Along with the shelter-in-place order, the Centers for Disease Control and Prevention (CDC) suggests that everyone wears masks, gloves and sanitizes all items like groceries and mail.


It is imperative for people to wear masks to help protect themselves, their loved ones and strangers.

“CDC recommends wearing cloth face coverings in public settings where other social distancing measures are difficult to maintain (e.g., grocery stores and pharmacies), especially in areas of significant community-based transmission,” reads the CDC website.

COVID-19 is most commonly spread through respiratory droplets that enter the human body through eyes, mouth or touching of the face. To help eliminate the risk of that virus entering the body, wearing a mask just seems obvious.


Wearing gloves also seems obvious when you think about it.

Germs are spread through touching. For example, when students are on campus, a significant number of students come down with the same cold or illness, because we all study, eat, listen to lectures and interact in the same areas.

An article published by USA Today noted it is not crucial for people to wear gloves if they practice good hand hygiene and do not touch their face. I don’t know about you, but I find myself touching my face more frequently than I would like. It doesn't matter how good my hand hygiene is, it only takes once.

The CDC does recommend people wear gloves, however, if they are taking care of those with the virus.

“The CDC recommends that caregivers of COVID-19 patients wear disposable gloves when handling the patients' personal items,” reads a USA Today article. “Wash your hands immediately after removing and disposing the gloves. This process should be repeated after every use.”

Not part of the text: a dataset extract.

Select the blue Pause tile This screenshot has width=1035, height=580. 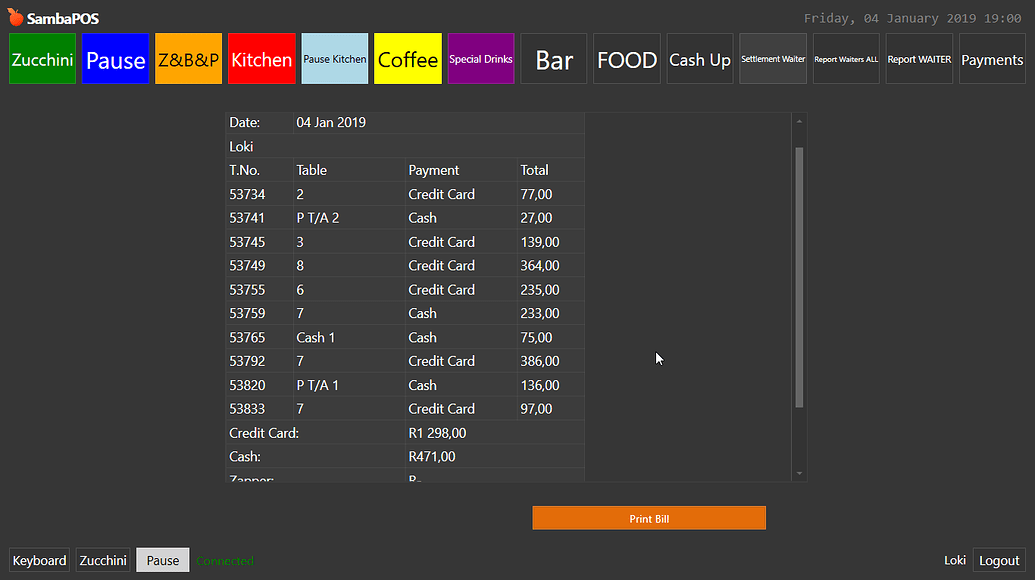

Maybe it is just the germ freak in me, but I would wear gloves going out to protect myself and others.

I don’t know if the 60-year-old woman, who I am standing 6 feet away from for her protection, has COVID-19 and is touching all the strawberry containers before finally picking the one she wants. I would rather not take the chance and just wear gloves.

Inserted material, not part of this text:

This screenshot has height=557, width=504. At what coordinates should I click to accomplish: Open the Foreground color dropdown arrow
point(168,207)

This could be another level of my germ-freak nature coming out, but wiping down surfaces, groceries and mail seems natural during a pandemic as contagious as COVID-19.

Sanitizing every item you bring into your home helps stop the spread of the virus and can therefore prevent you from getting it.

For younger people all these personal protection methods can seem extreme, but I think this virus can be stopped with young people if they choose to take the proper precautions.

I want this pandemic to end so I can return to “normal.” I miss my friends. I miss my spin classes. I miss being in school. I miss human interaction. More importantly, I miss being able to have Sunday night family dinners, I miss playing with my cousins, I miss movie night with my grandma and lunch with my grandpa. I miss being able to hug those who mean the most to me.

Let’s practice what doctors are preaching. Wear masks. Who cares if you look silly? We all do.

Wear gloves. When else are you going to be able to wear gloves in a grocery store?

Sanitize your items, protect yourself.

Let’s go back to “normal,” because I miss it.